Todos corriam desesperadamente. Eu corri para um lado e João para o outro, anunciando para as famílias que deviam se esconder porque os tiros estavam comendo solto. As mães, desesperadas, corriam atrás dos filhos, as crianças brincando na rua estavam prontas para dançar a quadrilha marcada, e todo mundo saía puxando a molecada pelo braço, pelas calças. Tinha criança que não entendia nada, pois os adultos nem olhavam para a cara delas, às vezes nem as conheciam, viam que eram crianças sem adulto próximo e jogavam-nas pelas janelas e portas que se encontravam entreabertas. Eu parecia um furacão de tão rápido que corria, nem me reconheci. João entrou num bar e fecharam as portas em seguida, nem deu para eu entrar também, fiquei com jeito daquele urso bobo do desenho do Pica-Pau que ficava correndo de um lado para o outro na floresta quando entrava em desespero.
Os tiros se confundiam com os fogos e o choro das crianças que não viam seus pais. Então comecei a suar frio ao ver aqueles caras correndo pelos becos, sem saber onde me enfiar. Pulei a janela da casa de uma mulher que soltou um grito desesperado.
- Eu sou da paz senhora, só estou longe de casa também!
Meu irmão Beraldo vinha de algum lugar e passou aquele aperto. Foi enquadrado pelos malandros, que levantaram o boné dele e olharam fixamente nos seus olhos e soltaram a frase de libertação: “Esse tá limpo, pode liberar”.
Não preciso nem dizer o estado que a cueca do mano ficou, chegou em casa branco que nem papel depois do aperto, coração acelerado e tremedeira, quase teve um ataque.
Num intervalo de balas, corri para casa, estava com as portas trancadas e tive que esmurrar e gritar para abrirem, quando entrei vi minha mãe na mesa com pulso ensangüentado; arregalei os olhos e fiquei paralisado de susto.
- A mãe foi baleada, Cassiano, esses filhos da puta não respeitam nem os trabalhadores que estão em casa.
- Foi bala perdida, sossegue!
Minha mãe permanecia séria na mesa segurando a mão com um pano, mantendo-se calma ao dizer:
- Esperem passar essa perdição, os diabos já vão embora, depois vamos ao médico.
A porta se abriu com tudo (um puta chute na pobre porta de madeira), quatro caras invadiram nossa casa, cada um com uma AR15 na mão, Nay desmaiou quando olhou para as armas, e os outros irmãos paralisados de olhos arregalados.
- A gente tá procurando um maluco que deve, ele desceu por aqui!
Apontando para a saída de trás da casa, dona Jacinta disse com a maior frieza:
- Desceu direto, agora saiam, por favor.
- O maluco ta fugindo, vamu atrás!!
Racharam nossa porta com o chute, mais um prejuízo! Casimiro estava com as mãos nos ouvidos para não ouvir os tiros, chorava silenciosamente, só derramando as lágrimas pelo rosto. O caçula tava apavorado mesmo, isso é o que chamamos de traumas na infância! Na casa do lado a vizinha ficou paralisada, não saiu do lugar e não falou nada durante todo o acontecimento.

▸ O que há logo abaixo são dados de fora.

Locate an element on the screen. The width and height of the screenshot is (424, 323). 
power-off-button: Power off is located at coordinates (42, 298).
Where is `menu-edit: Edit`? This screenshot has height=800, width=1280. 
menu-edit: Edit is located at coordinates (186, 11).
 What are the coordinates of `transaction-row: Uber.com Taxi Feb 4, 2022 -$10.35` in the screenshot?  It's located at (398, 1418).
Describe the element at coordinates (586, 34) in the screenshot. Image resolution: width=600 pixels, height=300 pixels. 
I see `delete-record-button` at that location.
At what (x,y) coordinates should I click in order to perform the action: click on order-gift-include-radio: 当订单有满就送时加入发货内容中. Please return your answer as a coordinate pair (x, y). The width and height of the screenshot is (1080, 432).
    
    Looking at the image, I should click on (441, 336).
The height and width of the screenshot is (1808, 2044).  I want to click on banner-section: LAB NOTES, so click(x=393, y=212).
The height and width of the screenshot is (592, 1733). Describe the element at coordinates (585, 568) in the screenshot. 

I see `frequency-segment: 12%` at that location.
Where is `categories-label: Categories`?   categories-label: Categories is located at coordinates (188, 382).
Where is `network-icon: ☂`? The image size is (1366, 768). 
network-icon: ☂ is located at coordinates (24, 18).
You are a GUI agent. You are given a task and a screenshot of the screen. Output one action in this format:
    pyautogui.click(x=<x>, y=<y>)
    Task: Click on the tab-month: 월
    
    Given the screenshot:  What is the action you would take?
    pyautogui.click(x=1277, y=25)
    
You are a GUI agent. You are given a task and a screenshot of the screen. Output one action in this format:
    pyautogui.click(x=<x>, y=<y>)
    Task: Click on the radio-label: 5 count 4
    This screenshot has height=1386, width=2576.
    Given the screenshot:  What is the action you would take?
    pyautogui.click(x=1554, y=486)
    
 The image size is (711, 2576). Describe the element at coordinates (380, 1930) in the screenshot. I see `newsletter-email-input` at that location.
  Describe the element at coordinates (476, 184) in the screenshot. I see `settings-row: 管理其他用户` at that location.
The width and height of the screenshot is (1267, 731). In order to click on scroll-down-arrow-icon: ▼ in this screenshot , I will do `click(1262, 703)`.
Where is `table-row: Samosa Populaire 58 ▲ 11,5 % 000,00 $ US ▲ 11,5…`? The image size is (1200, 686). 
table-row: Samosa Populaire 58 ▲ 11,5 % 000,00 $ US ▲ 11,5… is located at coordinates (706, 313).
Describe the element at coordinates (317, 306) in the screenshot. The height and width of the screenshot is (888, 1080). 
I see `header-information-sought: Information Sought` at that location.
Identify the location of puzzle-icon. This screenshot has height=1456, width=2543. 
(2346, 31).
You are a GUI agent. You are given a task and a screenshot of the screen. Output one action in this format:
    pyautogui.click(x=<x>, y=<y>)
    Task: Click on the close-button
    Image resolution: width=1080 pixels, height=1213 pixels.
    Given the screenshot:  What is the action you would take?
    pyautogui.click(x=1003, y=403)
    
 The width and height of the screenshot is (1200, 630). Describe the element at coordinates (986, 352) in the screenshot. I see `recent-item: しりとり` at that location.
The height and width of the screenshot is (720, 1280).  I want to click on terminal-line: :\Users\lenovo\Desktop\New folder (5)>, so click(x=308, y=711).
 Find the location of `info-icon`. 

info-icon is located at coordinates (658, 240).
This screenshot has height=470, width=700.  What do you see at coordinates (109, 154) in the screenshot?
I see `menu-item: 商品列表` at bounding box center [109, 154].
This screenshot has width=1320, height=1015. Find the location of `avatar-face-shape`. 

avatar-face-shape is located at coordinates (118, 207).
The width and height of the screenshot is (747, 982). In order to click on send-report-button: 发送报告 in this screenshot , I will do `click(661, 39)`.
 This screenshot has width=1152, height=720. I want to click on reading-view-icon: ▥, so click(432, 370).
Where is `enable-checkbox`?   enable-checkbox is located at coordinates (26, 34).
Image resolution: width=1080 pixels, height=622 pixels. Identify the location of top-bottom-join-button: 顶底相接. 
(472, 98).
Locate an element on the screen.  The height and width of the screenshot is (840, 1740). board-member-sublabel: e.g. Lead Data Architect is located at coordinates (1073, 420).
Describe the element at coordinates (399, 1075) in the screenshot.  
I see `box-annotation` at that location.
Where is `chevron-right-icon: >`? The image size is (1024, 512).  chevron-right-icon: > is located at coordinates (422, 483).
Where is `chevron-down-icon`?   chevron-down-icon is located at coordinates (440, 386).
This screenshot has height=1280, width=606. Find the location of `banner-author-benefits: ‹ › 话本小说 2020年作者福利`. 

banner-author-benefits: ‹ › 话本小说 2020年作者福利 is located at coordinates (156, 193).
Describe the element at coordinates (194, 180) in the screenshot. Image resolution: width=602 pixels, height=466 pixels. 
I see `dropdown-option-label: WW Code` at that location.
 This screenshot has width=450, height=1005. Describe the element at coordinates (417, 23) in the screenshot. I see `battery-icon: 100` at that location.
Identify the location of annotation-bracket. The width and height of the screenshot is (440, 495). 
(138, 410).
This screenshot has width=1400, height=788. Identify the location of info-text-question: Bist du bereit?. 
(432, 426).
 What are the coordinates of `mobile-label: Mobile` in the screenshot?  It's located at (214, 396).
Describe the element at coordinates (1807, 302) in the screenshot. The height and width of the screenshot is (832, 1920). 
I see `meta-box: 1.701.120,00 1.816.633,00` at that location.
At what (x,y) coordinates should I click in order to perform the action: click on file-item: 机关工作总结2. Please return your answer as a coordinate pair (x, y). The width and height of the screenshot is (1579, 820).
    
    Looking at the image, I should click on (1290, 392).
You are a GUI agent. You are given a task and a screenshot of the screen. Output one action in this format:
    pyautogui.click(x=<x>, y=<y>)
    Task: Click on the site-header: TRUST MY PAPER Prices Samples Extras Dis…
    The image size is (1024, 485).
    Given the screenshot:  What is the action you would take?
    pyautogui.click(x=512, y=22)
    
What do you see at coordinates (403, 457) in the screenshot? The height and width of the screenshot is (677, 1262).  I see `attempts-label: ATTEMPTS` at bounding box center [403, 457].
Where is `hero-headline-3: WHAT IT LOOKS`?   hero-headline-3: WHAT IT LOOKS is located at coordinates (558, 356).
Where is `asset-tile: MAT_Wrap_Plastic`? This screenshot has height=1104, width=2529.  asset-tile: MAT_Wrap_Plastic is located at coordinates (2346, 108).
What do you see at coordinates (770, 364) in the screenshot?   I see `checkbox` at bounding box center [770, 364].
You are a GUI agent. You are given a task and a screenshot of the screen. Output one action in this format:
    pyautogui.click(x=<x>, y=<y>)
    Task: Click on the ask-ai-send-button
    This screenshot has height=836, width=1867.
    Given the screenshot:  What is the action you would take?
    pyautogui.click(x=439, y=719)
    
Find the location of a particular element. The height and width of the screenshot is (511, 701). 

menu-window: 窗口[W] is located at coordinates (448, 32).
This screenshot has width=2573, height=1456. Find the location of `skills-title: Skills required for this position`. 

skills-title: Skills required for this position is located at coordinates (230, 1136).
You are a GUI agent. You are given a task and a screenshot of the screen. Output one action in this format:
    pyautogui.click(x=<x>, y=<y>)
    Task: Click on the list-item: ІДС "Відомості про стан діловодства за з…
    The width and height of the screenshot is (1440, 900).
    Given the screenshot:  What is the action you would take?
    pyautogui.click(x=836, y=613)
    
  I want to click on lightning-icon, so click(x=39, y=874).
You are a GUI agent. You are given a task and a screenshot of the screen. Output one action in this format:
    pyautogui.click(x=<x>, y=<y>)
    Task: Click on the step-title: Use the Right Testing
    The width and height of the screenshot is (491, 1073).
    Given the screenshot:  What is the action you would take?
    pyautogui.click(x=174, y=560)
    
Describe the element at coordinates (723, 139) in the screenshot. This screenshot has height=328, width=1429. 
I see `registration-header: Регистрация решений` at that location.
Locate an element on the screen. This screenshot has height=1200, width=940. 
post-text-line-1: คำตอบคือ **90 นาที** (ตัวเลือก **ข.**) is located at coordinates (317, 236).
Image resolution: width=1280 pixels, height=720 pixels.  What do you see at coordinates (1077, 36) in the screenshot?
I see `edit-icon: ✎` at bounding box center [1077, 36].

Um dos caras parou no ponto alto da quebrada, deu uns tiros pra cima e disse bem alto:
- É o seguinte, povão, esse bairro tá dominado, é nóis que manda aqui agora. Somos os reis, e não vai ter mais nenhuma festa, e que ninguém ouse nos desafiar saindo na rua porque isso virou campo de guerra e vamos matar todos os soldados inimigos.
Soltaram umas risadas macabras que ficaram registradas em minha mente.
Clorisvaldo catou uma faca na cozinha e correu para o banheiro. Sentado na privada com o terço numa mão e a faca na outra só sabia murmurar:
- Eu mato eles se aparecerem aqui de novo, eu juro que mato.

Eu não consegui adormecer imediatamente depois de tanta adrenalina, fiquei imaginando o estado do bairro depois dessa pequena guerra. Muitos buracos de bala; sabe-se lá quantos mortos.
Boa noite, Cassiano, mais um dia que acabou.